Dean Witt’s widow, Alexis, holds their son, Noah, 4, with daughter Hannah, 5. She is determined to challenge the Feres doctrine — a 1950 Supreme Court ruling that prevents the bereaved family from suing for malpractice — in court. (Liz O. Baylen / Los Angeles Times)

Minutes after routine surgery for acute appendicitis in October 2003, Staff Sgt. Dean Witt, 25, was being moved to a recovery room at a Northern California military hospital when he gasped and stopped breathing.
Military medical malpractice: An article in Sunday's Section A about military medical personnel being immune from malpractice lawsuits said Rep. Duncan Hunter (R-Alpine) had served as a fighter pilot. He was an Army infantry officer in Vietnam. —

A student nurse assisting an understaffed anesthesia team tried to resuscitate Witt and failed. Inexplicably, Witt's gurney was wheeled into a pediatric area. Lifesaving devices sized for children, not a 175-pound adult, proved useless, according to an internal report on the incident.

Medical personnel at David Grant Medical Center at Travis Air Force Base screamed at each other. A double dose of a powerful stimulant was mistakenly administered. When a breathing tube was finally inserted, it was misdirected, uselessly pumping air into the patient's stomach. Errors compounded errors and delays multiplied.

By the time a breathing tube finally was inserted correctly, Witt had devastating brain damage. Three months later, he was removed from life support and died. Witt, who grew up in Oroville, Calif., left behind a wife and two children, including a 4-month-old son.

"This medical incident was due to an avoidable error," concluded an unpublished internal report, a copy of which was reviewed by The Times.

Despite questionable medical care criticized in the report, the bereaved family could not sue for malpractice because Witt was an active-duty airman. Under limits stemming from a Supreme Court ruling nearly 60 years old, military hospitals and their staffs are immune from malpractice claims -- even for the most egregious lapses -- if the victim is an enlisted member on active duty.
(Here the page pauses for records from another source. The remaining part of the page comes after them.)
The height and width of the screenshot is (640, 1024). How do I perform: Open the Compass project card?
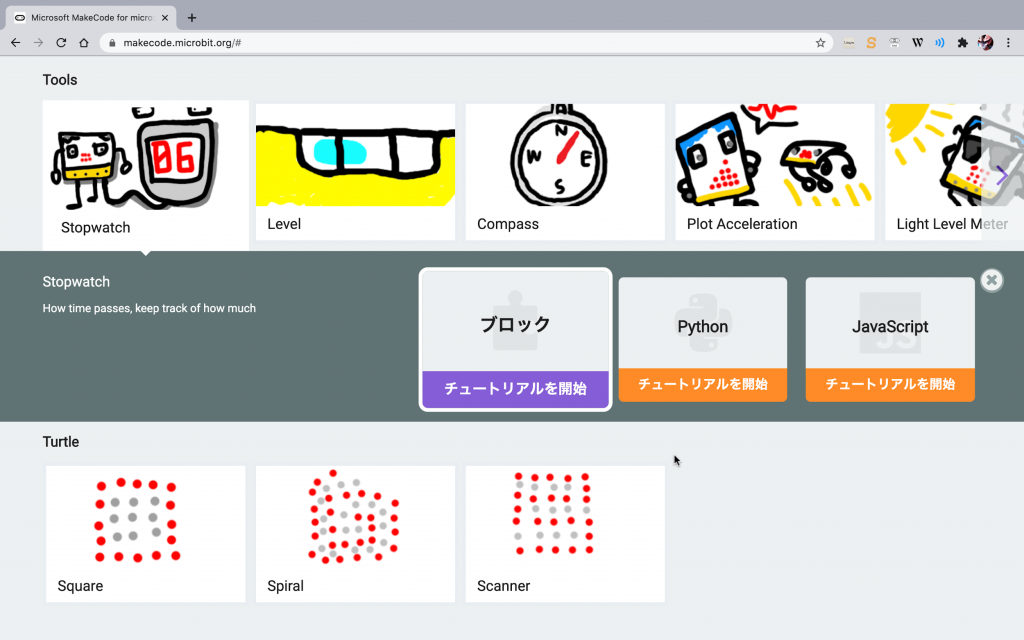(x=565, y=172)
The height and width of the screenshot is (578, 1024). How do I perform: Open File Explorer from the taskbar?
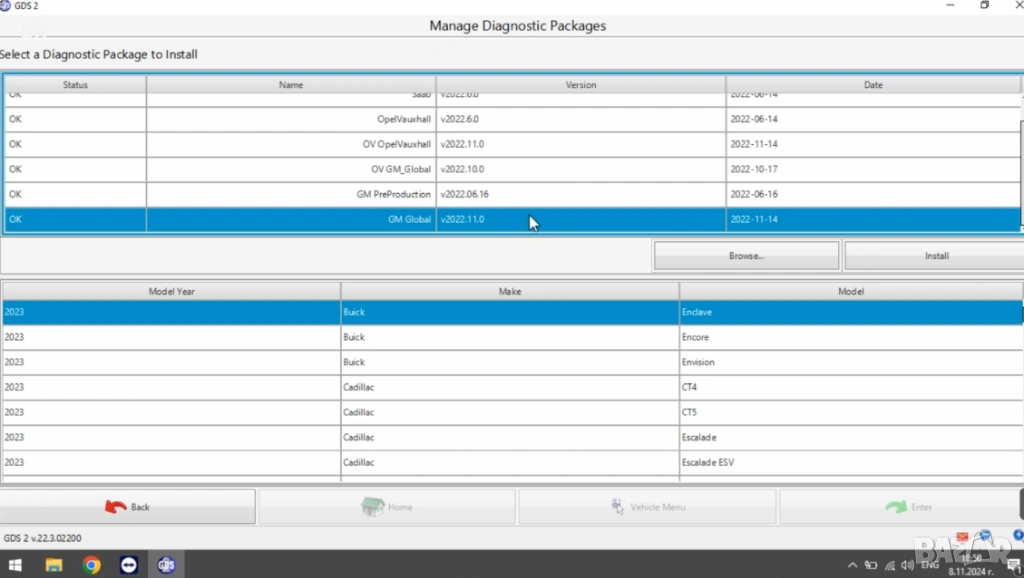[x=54, y=565]
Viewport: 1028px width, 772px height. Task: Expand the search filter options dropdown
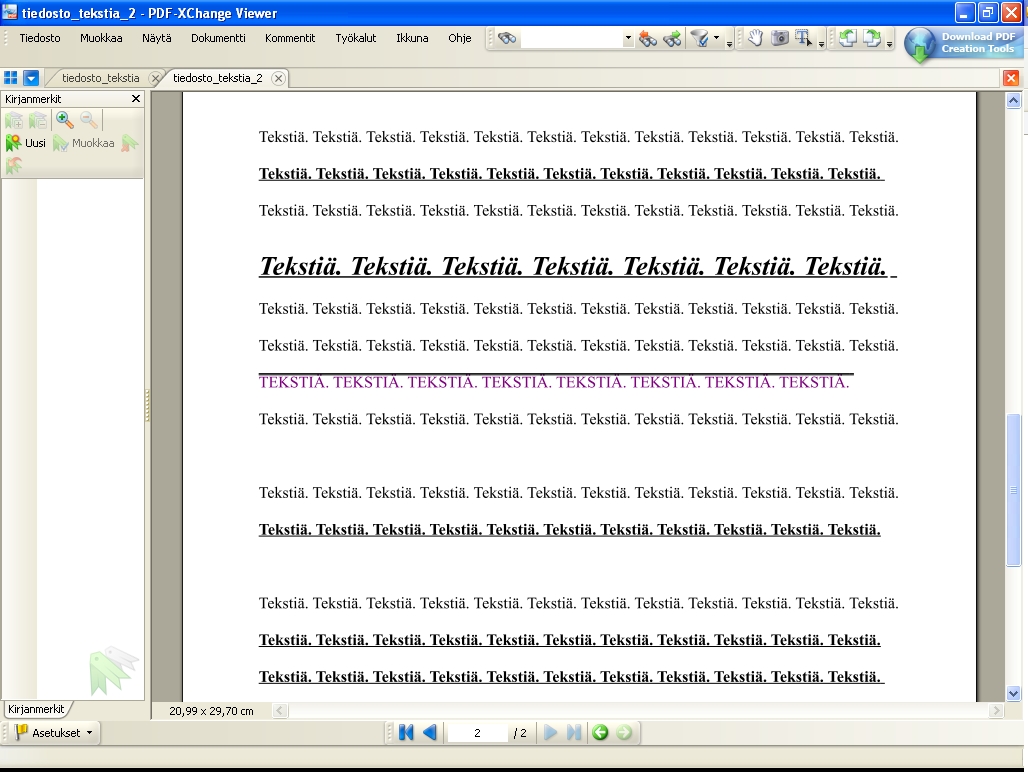point(717,39)
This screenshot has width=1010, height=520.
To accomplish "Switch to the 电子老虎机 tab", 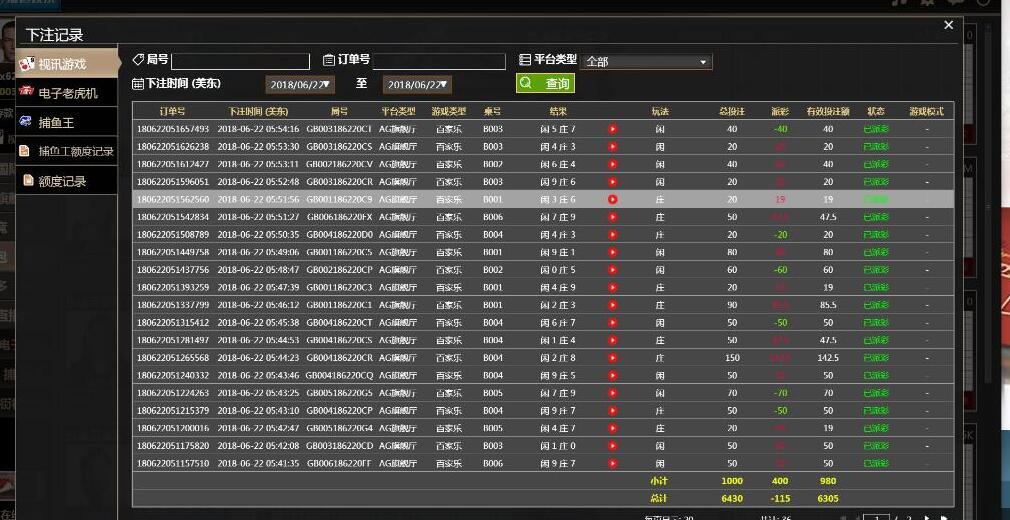I will (x=67, y=93).
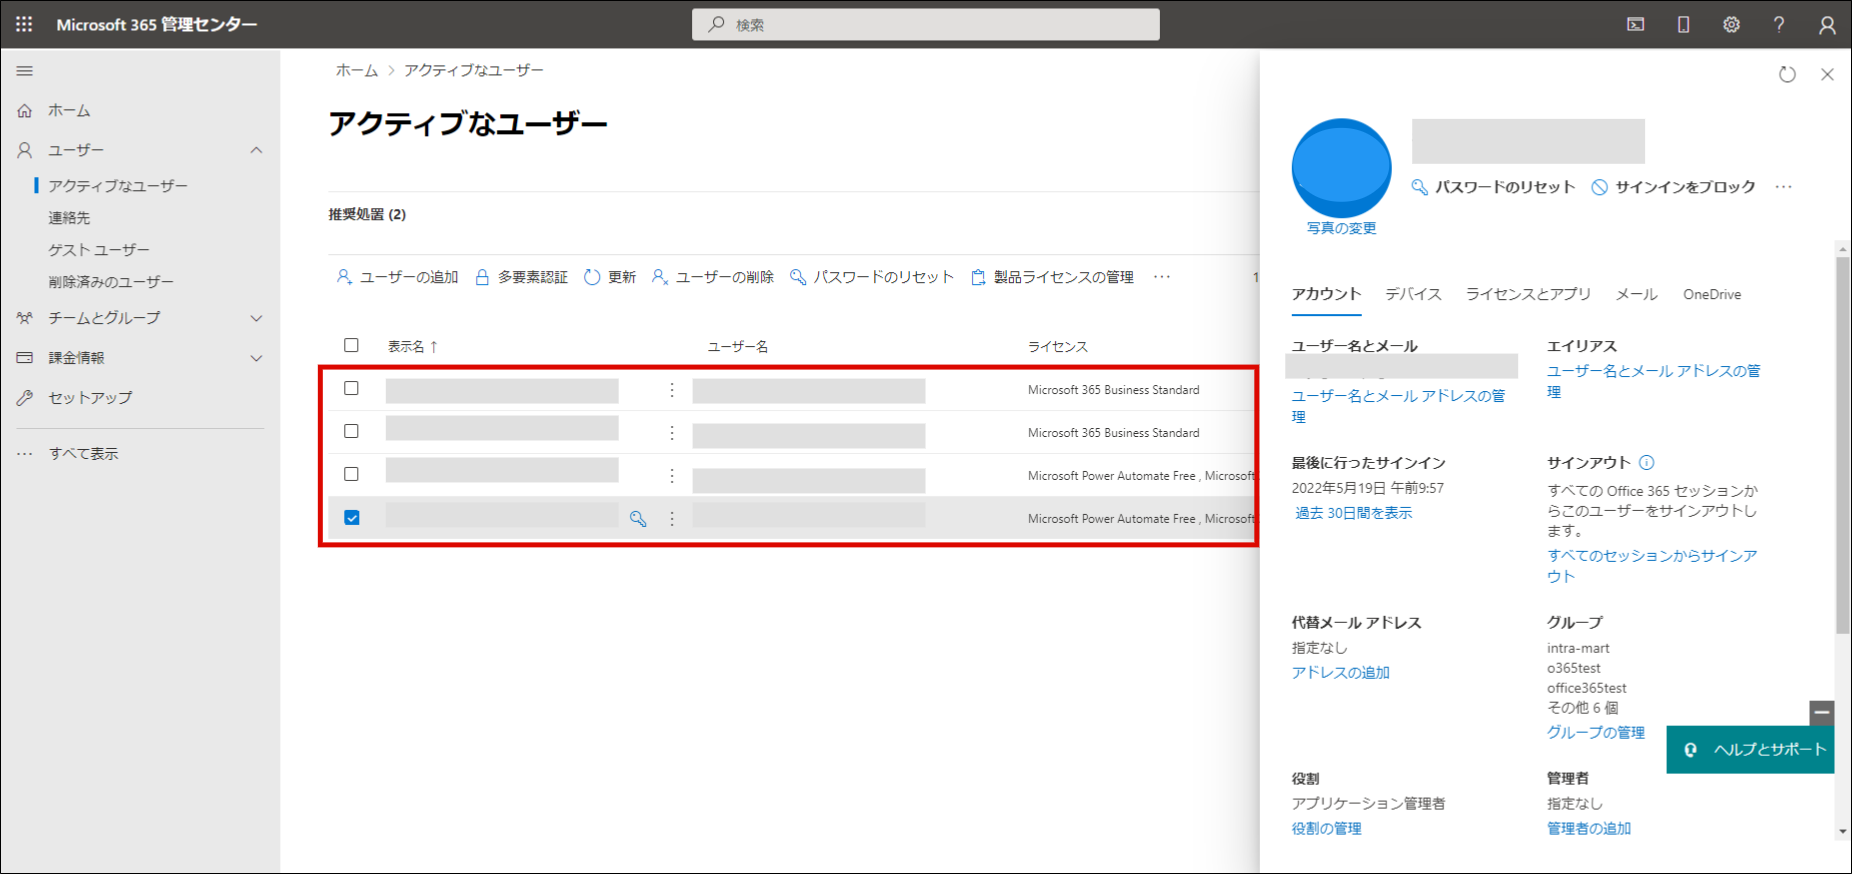Toggle the select-all checkbox beside 表示名
This screenshot has width=1852, height=874.
(351, 346)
A series of court rulings since 1950 have upheld the original decision, known as Feres vs. United States, denying members of the military the right to sue for damages over medical errors or even deliberate wrongs.

Barbara Cragnotti of Medford, Ore., learned of the Feres case after her son Joseph suffered lung and neurological injuries from undiagnosed pneumonia while under a military doctor's care. Joseph Cragnotti was in the Navy and had nearly completed training for submarine duty when he was stricken.
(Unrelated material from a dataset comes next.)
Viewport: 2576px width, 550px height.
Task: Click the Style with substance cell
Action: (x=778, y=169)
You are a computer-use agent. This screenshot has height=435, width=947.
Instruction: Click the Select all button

Military medical personnel failed to provide antibiotics, and her son ended up having multiple surgeries. He lost part of a lung. His mother said his condition deteriorated further after doctors at the naval hospital in Bremerton, Wash., took the sailor off a needed drug, causing seizures and permanent neurological damage.
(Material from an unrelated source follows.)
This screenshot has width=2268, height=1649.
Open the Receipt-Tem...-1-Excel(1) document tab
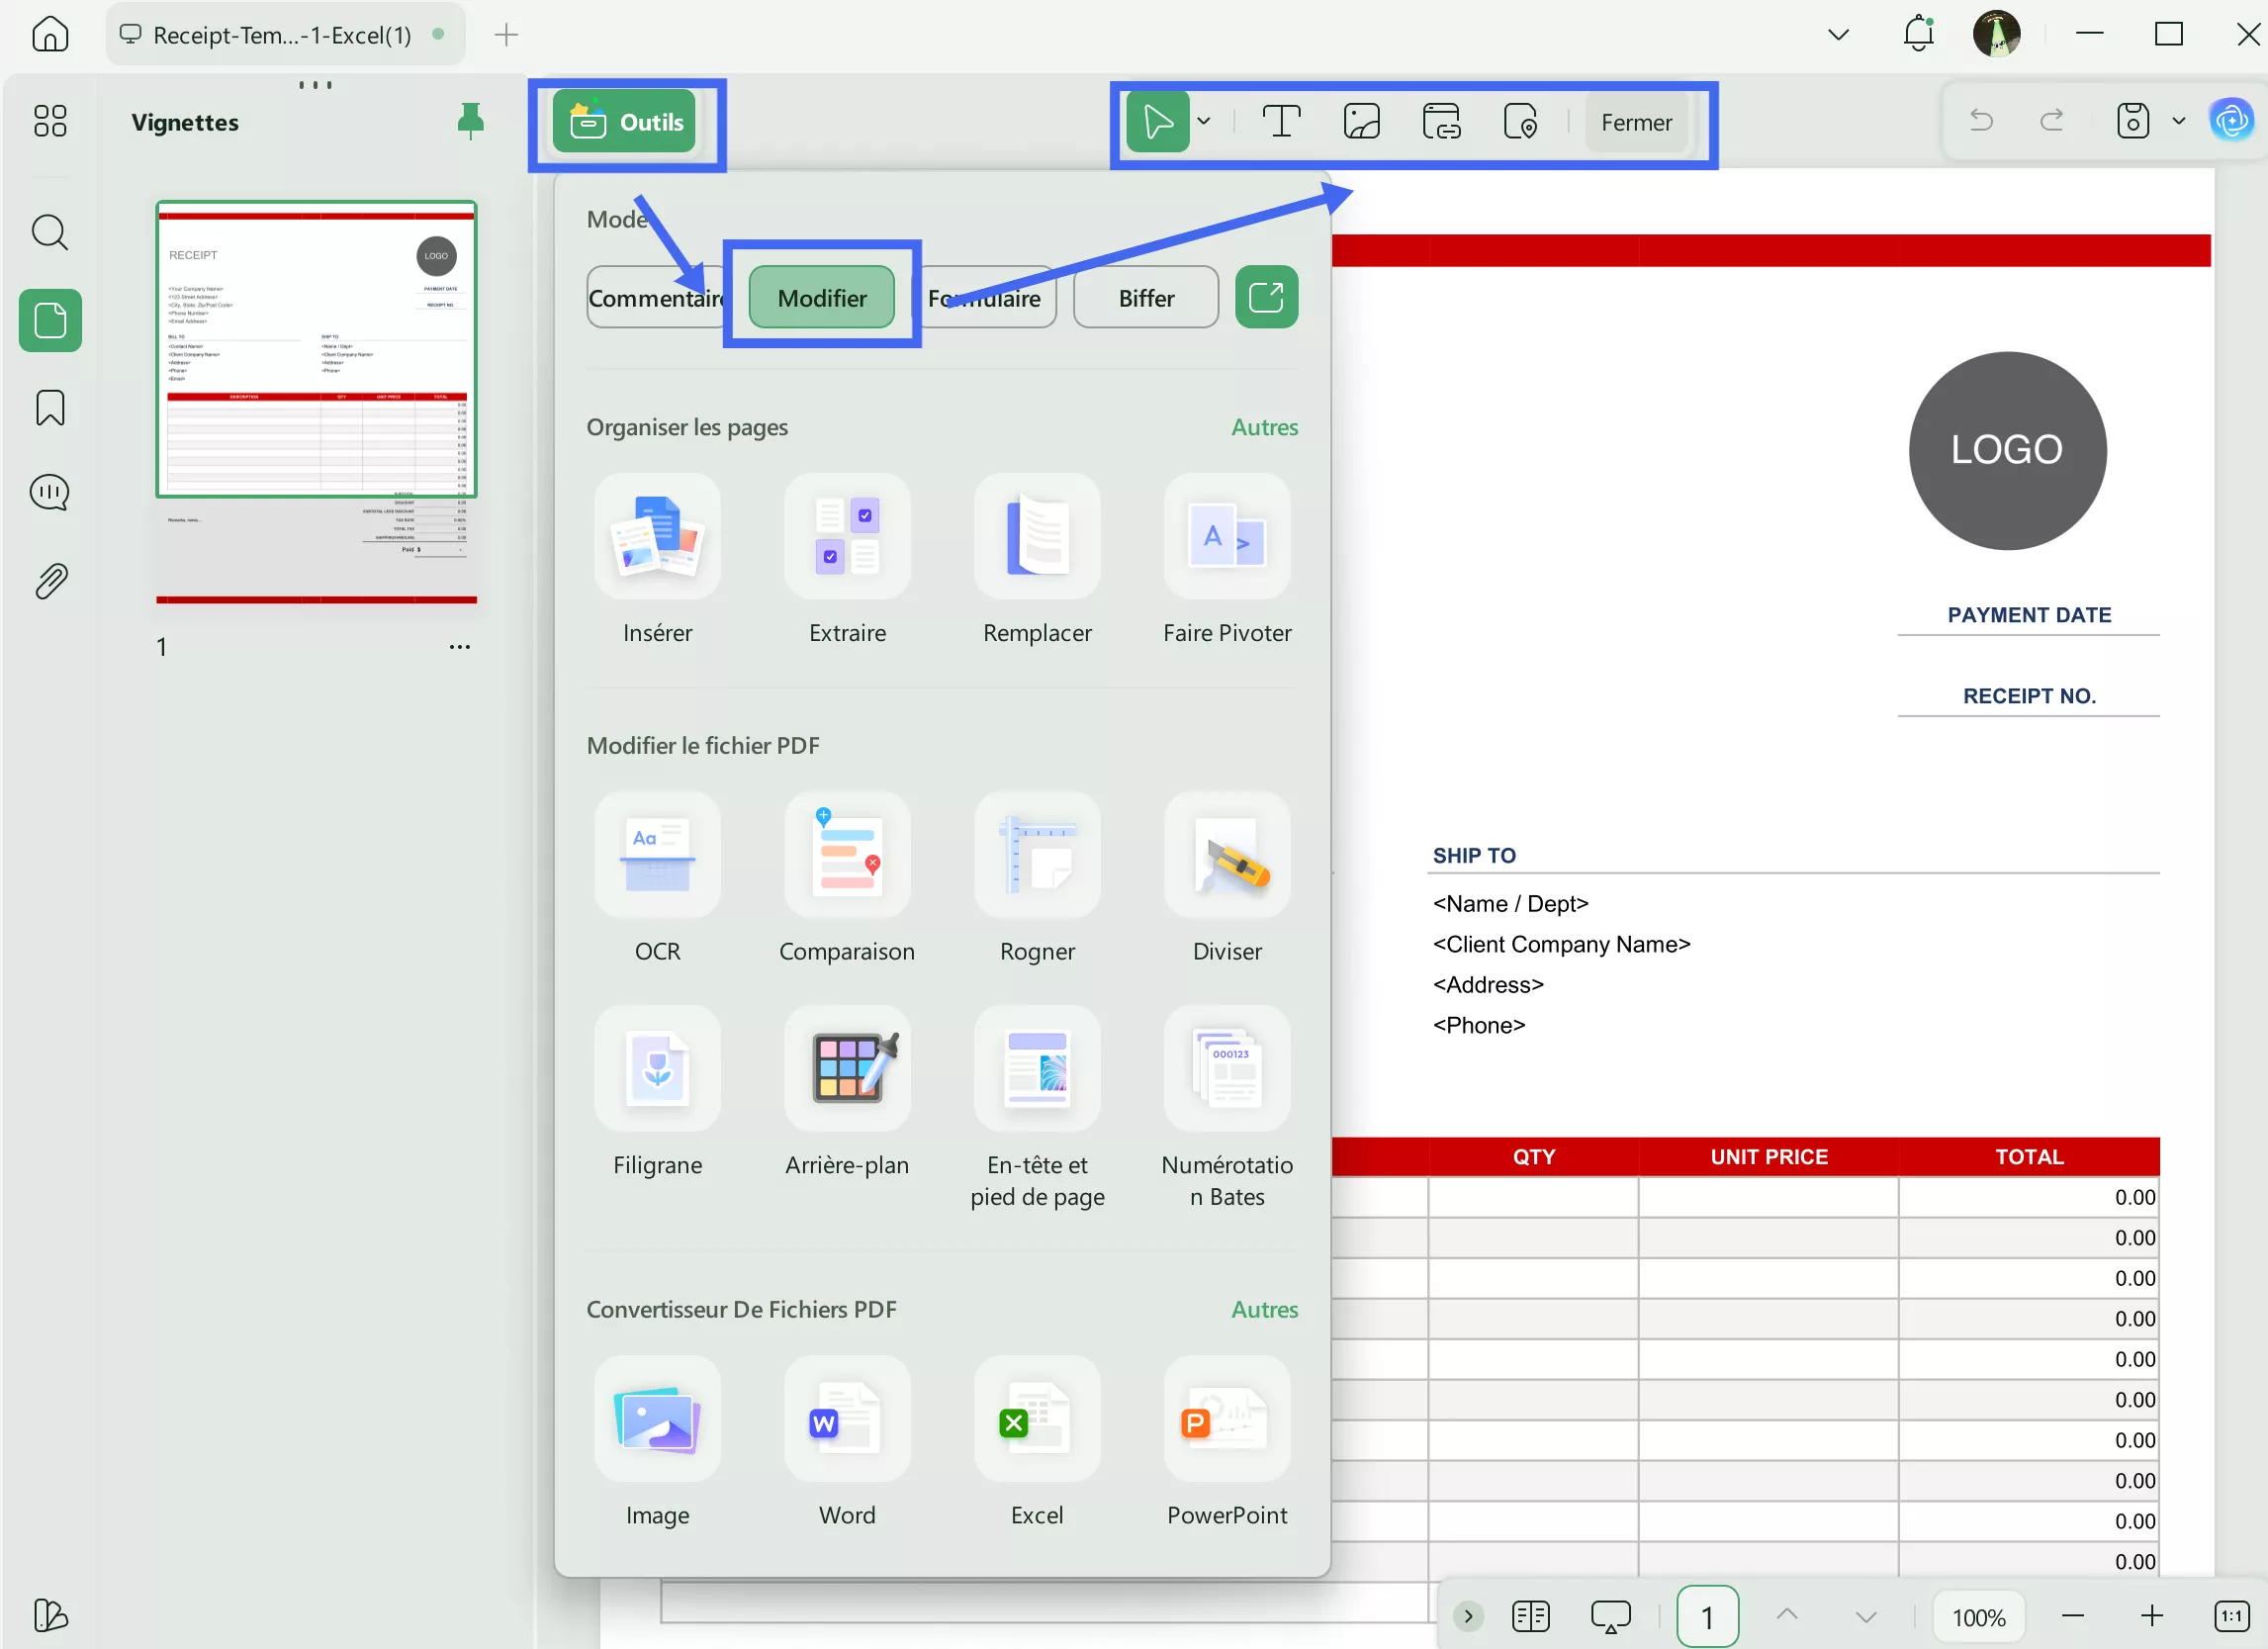pyautogui.click(x=283, y=35)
Joseph Cragnotti, now 28, has left the military but still needs treatment for his medical conditions.

His mother joined VERPA -- Veterans Equal Rights Protection Advocacy -- a nonprofit group determined "to expose and remedy" what it calls "the un-American Feres doctrine."

Barbara Cragnotti, now head of the organization, foresees more trouble as wounded troops from Iraq and Afghanistan strain a taxed military health system. "Congress is not going to act until the public forces them to," she said. The military medical establishment is "hiding behind the Feres doctrine."

Christine Lemp, whose husband, James, 35, died after receiving questionable medical care at Missouri's Ft. Leonard Wood, said accountability was lacking. "One of the most disturbing things is that these doctors can do anything and nothing happens," she said.

Army Capt. James Lemp was diagnosed with a stomach virus in 2003. Hours later, he was brain-dead from a stroke-like condition called vertebral artery dissection. Experts hired by his wife said that with proper treatment, he would have had a 90% chance of recovery.

Defending the doctrine

Feres supporters say the doctrine is necessary to protect the military from costly, time-consuming trials that could compromise military discipline. Rep. Duncan Hunter (R-Alpine), a member of the House Armed Services Committee and a former fighter pilot, called Feres "a reasonable approach to ensuring that litigation does not interfere with the objectives and readiness of our nation's military."

For years, the Department of Justice and the Pentagon have joined forces to fend off legal and legislative challenges to Feres.